Primeira eleição sem financiamento de empresas levou para as ruas campanhas mais enxutas

02 de Oct / 2016 às 18h00 | Eleições

De acordo com dados do Repositório de Dados Eleitorais, da Justiça Eleitoral, no Brasil, foram arrecadados mais de R$ 5,5 bilhões para as eleições de 2016 pelas novas regras. Destes, quase R$ 3 bilhões dos diretórios partidários e R$ 1,3 bilhão dos próprios candidatos.

Os panfletos e os cartazes são cada vez mais raros. O que se vê nas ruas são campanhas enxutas em todo o país. Afinal, a ordem é economizar!

A minirreforma eleitoral proibiu a doação de pessoas jurídicas que, tradicionalmente, sempre foram  as grandes financiadoras das disputas. Cabe aos partidos e as pessoas físicas arcarem com os custos.

Um eleitor comum pode doar até 10% de sua renda, mas candidatos estão submetidos a outra regra. Eles podem gastar até 50% de todo o patrimônio na própria campanha.

Para o cientista político e diretor nacional do Movimento Voto Consciente Humberto Dantas, as novas regras mantiveram a desigualdade de condições na disputa eleitoral.

As novas regras colocaram em evidência outros protagonistas: os candidatos ricos. Empreiteiras e bancos perderam a vez. Nesta eleição, os interessados no poder têm tirado do próprio bolso para disputar uma vaga. Muitos ainda ajudam a custear as campanhas de vereadores e de aliados. Se desconsiderarmos os recursos do fundo partidário repassados às candidaturas, eles lideram as doações eleitorais pelo país.

Os principais exemplos são do empresário Vittorio Medioli, do PHS, que disputa à prefeitura de Betim, em Minas Gerais. Para vencer o pleito, ele já colocou ao menos R$ 4 milhões na campanha. O segundo maior doador da própria campanha é o empresário João Doria, do PSDB. O candidato a prefeito da Capital Paulista destinou cerca de R$ 3 milhões. E ainda tirou quase R$ 1 milhão do bolso para doar para outros partidos e candidatos.

O que fazer:
A. Edite o trecho da reportagem que vai de "Primeira eleição sem" até "na própria campanha.", inclusive, trocando "panfletos" por "folhetos".
B. Responda com base na reportagem:
(i) Segundo o Repositório de Dados Eleitorais, quanto foi arrecadado para as eleições de 2016?
(ii) Até que parte da renda um eleitor comum pode doar?
(iii) Quanto Vittorio Medioli já colocou, no mínimo, na própria campanha?
C. Escreva a continuação da reportagem a partir da última frase.
Não é preciso usar os registros.

Os dados:
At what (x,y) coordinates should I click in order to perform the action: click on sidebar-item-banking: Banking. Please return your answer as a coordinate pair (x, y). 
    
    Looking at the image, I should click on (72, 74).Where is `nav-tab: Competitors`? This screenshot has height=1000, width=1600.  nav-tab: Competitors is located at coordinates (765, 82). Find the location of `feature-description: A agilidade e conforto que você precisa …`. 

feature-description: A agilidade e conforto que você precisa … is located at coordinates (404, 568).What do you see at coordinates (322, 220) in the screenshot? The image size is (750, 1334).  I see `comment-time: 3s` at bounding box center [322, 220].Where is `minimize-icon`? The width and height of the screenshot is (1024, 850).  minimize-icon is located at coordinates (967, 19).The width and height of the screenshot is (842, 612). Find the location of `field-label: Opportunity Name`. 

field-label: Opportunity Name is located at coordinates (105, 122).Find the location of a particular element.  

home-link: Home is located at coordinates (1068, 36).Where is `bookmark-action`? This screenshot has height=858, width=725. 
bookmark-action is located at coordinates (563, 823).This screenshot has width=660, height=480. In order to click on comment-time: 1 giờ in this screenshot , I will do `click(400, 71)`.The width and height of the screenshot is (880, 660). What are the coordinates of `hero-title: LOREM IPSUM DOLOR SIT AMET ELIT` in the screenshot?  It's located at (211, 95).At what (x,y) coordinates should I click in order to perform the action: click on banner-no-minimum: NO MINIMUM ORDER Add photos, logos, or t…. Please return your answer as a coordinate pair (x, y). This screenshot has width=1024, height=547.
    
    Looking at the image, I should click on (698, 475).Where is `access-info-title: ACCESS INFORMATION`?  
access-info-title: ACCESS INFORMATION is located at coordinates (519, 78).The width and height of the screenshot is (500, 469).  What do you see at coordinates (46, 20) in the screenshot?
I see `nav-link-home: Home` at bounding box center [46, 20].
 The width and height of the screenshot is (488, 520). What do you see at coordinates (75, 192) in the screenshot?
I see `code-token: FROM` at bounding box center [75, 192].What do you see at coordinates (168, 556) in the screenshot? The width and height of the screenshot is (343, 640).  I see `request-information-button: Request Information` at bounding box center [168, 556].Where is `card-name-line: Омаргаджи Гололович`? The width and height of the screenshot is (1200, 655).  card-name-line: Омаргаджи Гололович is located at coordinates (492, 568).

Respostas:
A.
Primeira eleição sem financiamento de empresas levou para as ruas campanhas mais enxutas

02 de Oct / 2016 às 18h00 | Eleições

De acordo com dados do Repositório de Dados Eleitorais, da Justiça Eleitoral, no Brasil, foram arrecadados mais de R$ 5,5 bilhões para as eleições de 2016 pelas novas regras. Destes, quase R$ 3 bilhões dos diretórios partidários e R$ 1,3 bilhão dos próprios candidatos.

Os folhetos e os cartazes são cada vez mais raros. O que se vê nas ruas são campanhas enxutas em todo o país. Afinal, a ordem é economizar!

A minirreforma eleitoral proibiu a doação de pessoas jurídicas que, tradicionalmente, sempre foram  as grandes financiadoras das disputas. Cabe aos partidos e as pessoas físicas arcarem com os custos.

Um eleitor comum pode doar até 10% de sua renda, mas candidatos estão submetidos a outra regra. Eles podem gastar até 50% de todo o patrimônio na própria campanha.

B.
(i) Mais de R$ 5,5 bilhões.
(ii) Até 10% da renda.
(iii) Ao menos R$ 4 milhões.

C.
O coordenador estadual de São Paulo do Movimento de Combate à Corrupção Eleitoral Marlon Lelis de Oliveira defende que a mudança vai incentivar um novo formato de campanha com menos recursos e mais conteúdo.

Com a proibição das doações eleitorais de empresas, a expectativa era que pessoas físicas estivessem no centro das campanhas. No entanto, a participação desse tipo de doador ficou abaixo dos recursos captados pelas equipes.

Uma das principais dificuldades dos políticos foi a falta de uma regulamentação clara, com restrições técnicas para doações com cartão de crédito. Outra barreira foi a cultura do brasileiro, que não tem o hábito de contribuir financeiramente para os políticos.

Para incrementar o aporte para os candidatos, o membro da Open Knowledge Foundation Brasil, organização sem fins lucrativos que promove a liberdade de acesso à informação, Ariel Kogan, defende o uso da internet como plataforma para encurtar a distância entre eleitores e candidatos.

Além das mudanças nas regras de financiamento, as campanhas também foram mais curtas. O tempo passou de 90 para 45 dias para discutir propostas para as cidades.

Nesta eleição, em particular, as questões locais ficaram em segundo plano, diante de um noticiário cheio. Temas não faltaram para disputar a atenção do eleitor: o impeachment da ex-presidente Dilma Rousseff, as realizações da Olimpíada e da Paralimpíada, a cassação do deputado Eduardo Cunha e até as denúncias contra o ex-presidente Lula.

O cientista político e professor do Insper Carlos Melo explica que a estratégia adotada por muitos candidatos para atrair o eleitorado foi apelar para promessas, que não serão possíveis de realizá-las.

O presidente do TSE, ministro Gilmar Mendes, disse que após as eleições irá analisar o atual modelo de financiamento das campanhas. Para os eleitos, ficará o desafio de cumprir as promessas com a crise econômica que o país atravessa.